DINAMIKA NEWS – Pemerintah Kota Bogor resmi mengambil langkah baru dalam kebijakan bantuan hukum bagi warga miskin. Mulai 1 Mei 2026, Pemkot Bogor tidak lagi membiayai perkara perceraian untuk kelompok masyarakat desil 1–4 melalui Program Bantuan Hukum Gratis. Kebijakan ini merupakan tindak lanjut dari rekomendasi Ketua Komisi I DPRD Kota Bogor, Sugeng Teguh Santoso, yang disampaikan dalam rapat di Gedung DPRD Kota Bogor, Rabu (15/4/2026).
Kepala Bagian Hukum dan HAM Kota Bogor, Alma Wiranta, menjelaskan bahwa kebijakan tersebut lahir dari hasil evaluasi Laporan Keterangan Pertanggungjawaban (LKPJ) Tahun 2025 serta penilaian terhadap efektivitas kinerja program bantuan hukum yang selama ini berjalan.

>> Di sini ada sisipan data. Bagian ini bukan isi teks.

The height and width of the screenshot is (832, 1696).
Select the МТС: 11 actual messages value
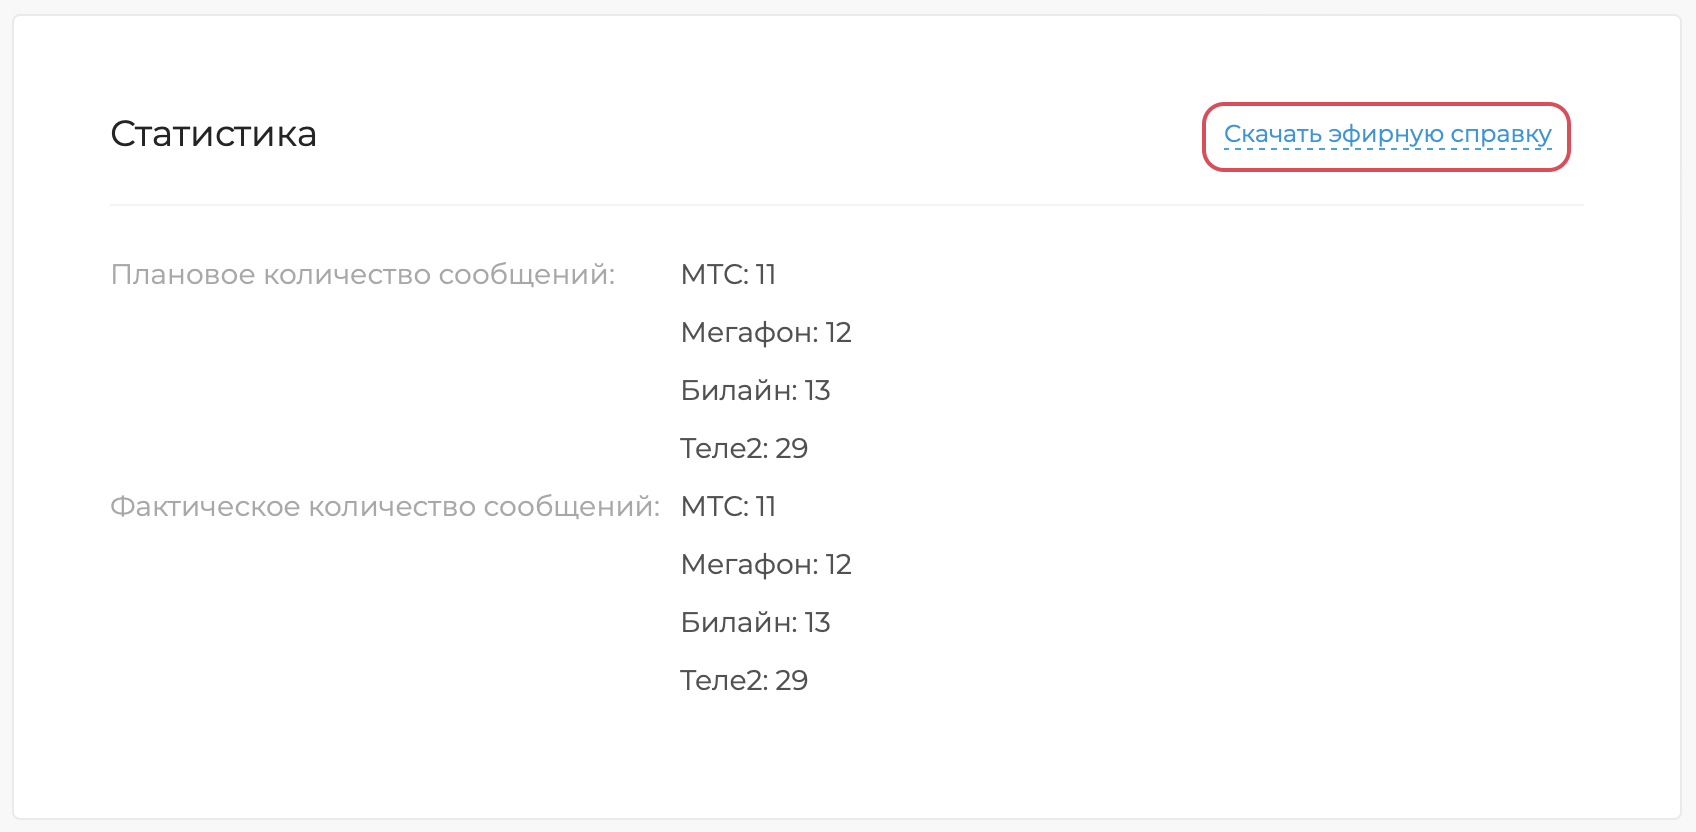pos(728,506)
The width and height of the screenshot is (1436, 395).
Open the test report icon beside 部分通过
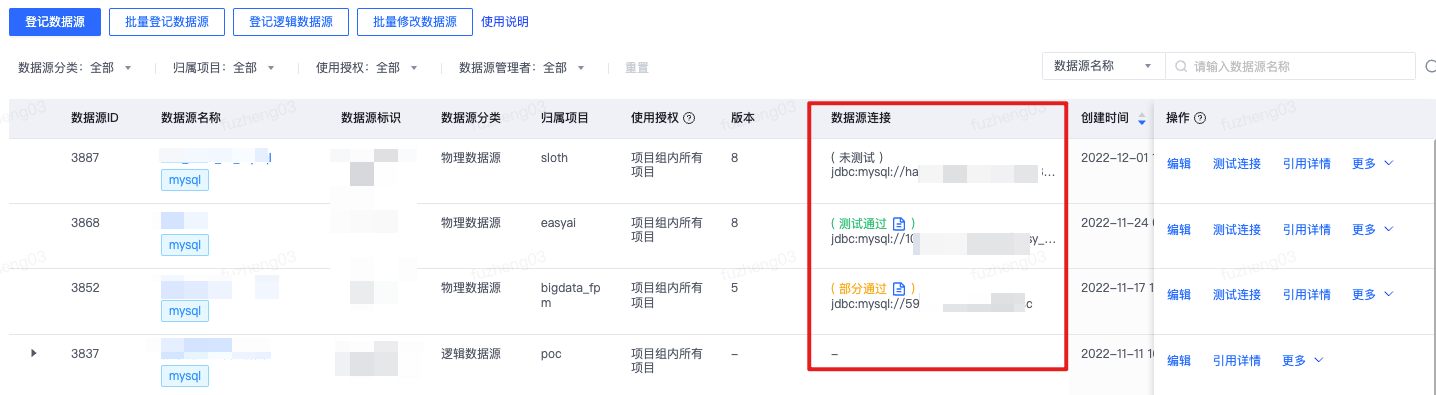tap(898, 288)
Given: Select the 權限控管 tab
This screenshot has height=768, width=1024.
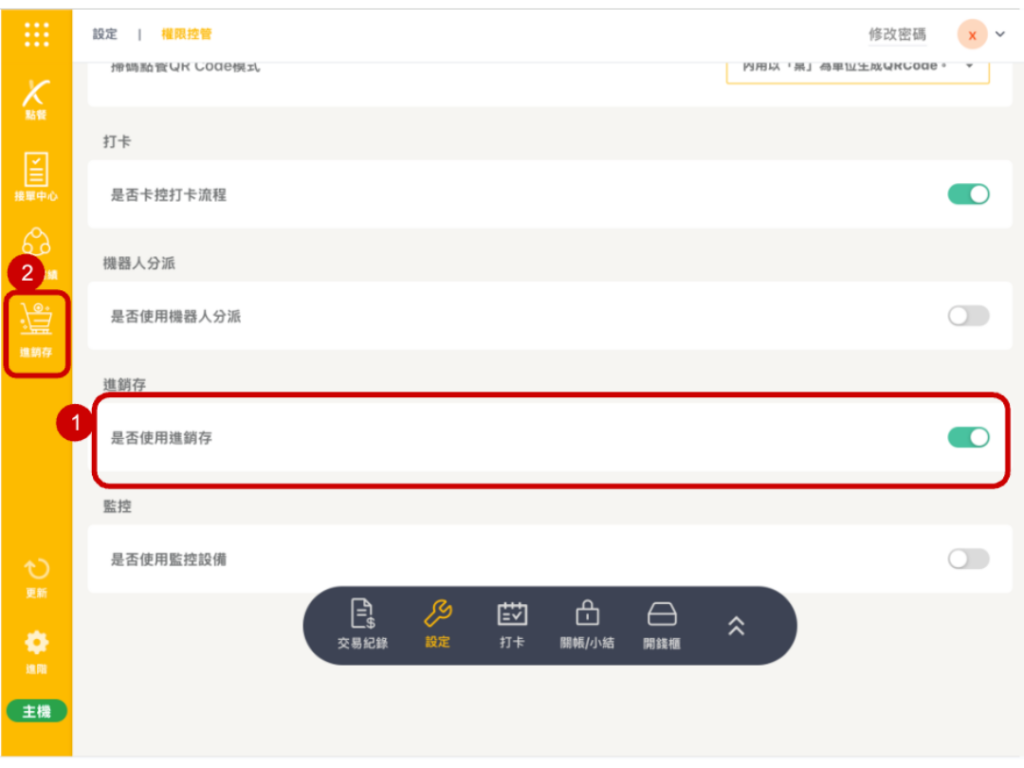Looking at the screenshot, I should pyautogui.click(x=187, y=34).
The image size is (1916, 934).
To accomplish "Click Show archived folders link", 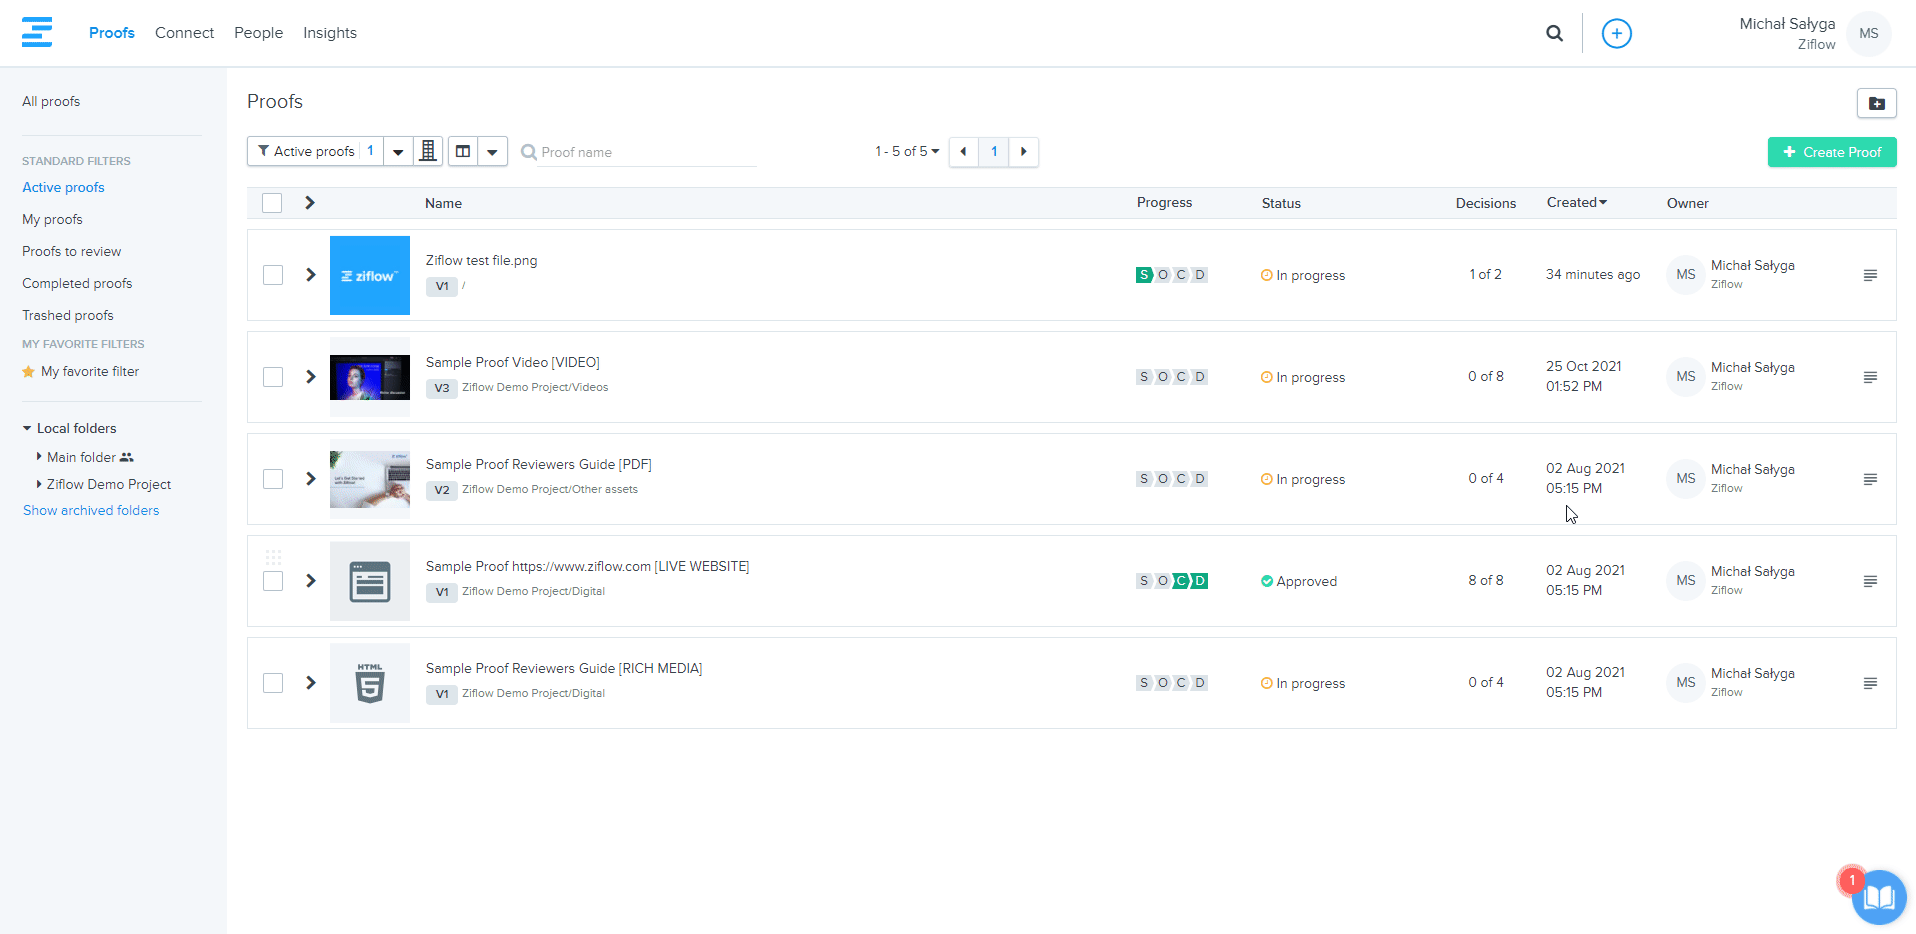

Selama periode 2019 hingga 2025, Pemkot Bogor tercatat telah mendanai lebih dari 200 perkara hukum, termasuk 36 kasus perceraian warga miskin dengan total anggaran mencapai Rp360 juta. Rata-rata biaya yang dikeluarkan sekitar Rp10 juta per perkara, mencakup biaya pendaftaran, materai, hingga jasa kuasa hukum.
“Anggaran yang cukup besar itu justru berakhir pada perceraian. Sementara itu, angka perceraian di Kota Bogor tidak menurun, bahkan meningkat hingga 12 persen pada tahun yang sama. Karena itu, kami melakukan evaluasi dan mengalihkan pendekatan ke mediasi dan konseling,” ujar Alma.
Ia menegaskan, penghentian bantuan hukum bukan berarti pemerintah lepas tangan terhadap persoalan rumah tangga warga miskin. Sebaliknya, dana yang sebelumnya dialokasikan untuk pembiayaan sidang perceraian kini akan difokuskan pada program pencegahan melalui layanan konseling dan mediasi keluarga di Bale Badami.
“Kami ingin melakukan intervensi sejak awal. Konflik seperti KDRT, masalah ekonomi, atau persoalan keluarga lainnya akan didampingi terlebih dahulu. Jika memang tidak dapat diselesaikan, barulah proses hukum menjadi pilihan terakhir, namun dengan biaya mandiri,” jelasnya.
Meski demikian, kebijakan ini diperkirakan akan memunculkan sejumlah kritik, terutama terkait akses keadilan bagi perempuan miskin yang menjadi korban kekerasan dalam rumah tangga (KDRT). Menanggapi hal itu, Alma memastikan adanya pengecualian bagi kelompok rentan.
“Korban KDRT, kekerasan seksual, dan penelantaran anak tetap akan mendapatkan bantuan, setelah melalui asesmen psikolog. Kami juga akan bekerja sama dengan LPSK untuk memastikan perlindungan mereka,” tegasnya.
Ia menambahkan, kebijakan ini tidak berlaku secara menyeluruh tanpa pertimbangan. Pemkot Bogor tetap membuka ruang bantuan hukum melalui mekanisme verifikasi faktual bagi kasus-kasus tertentu yang membutuhkan intervensi khusus.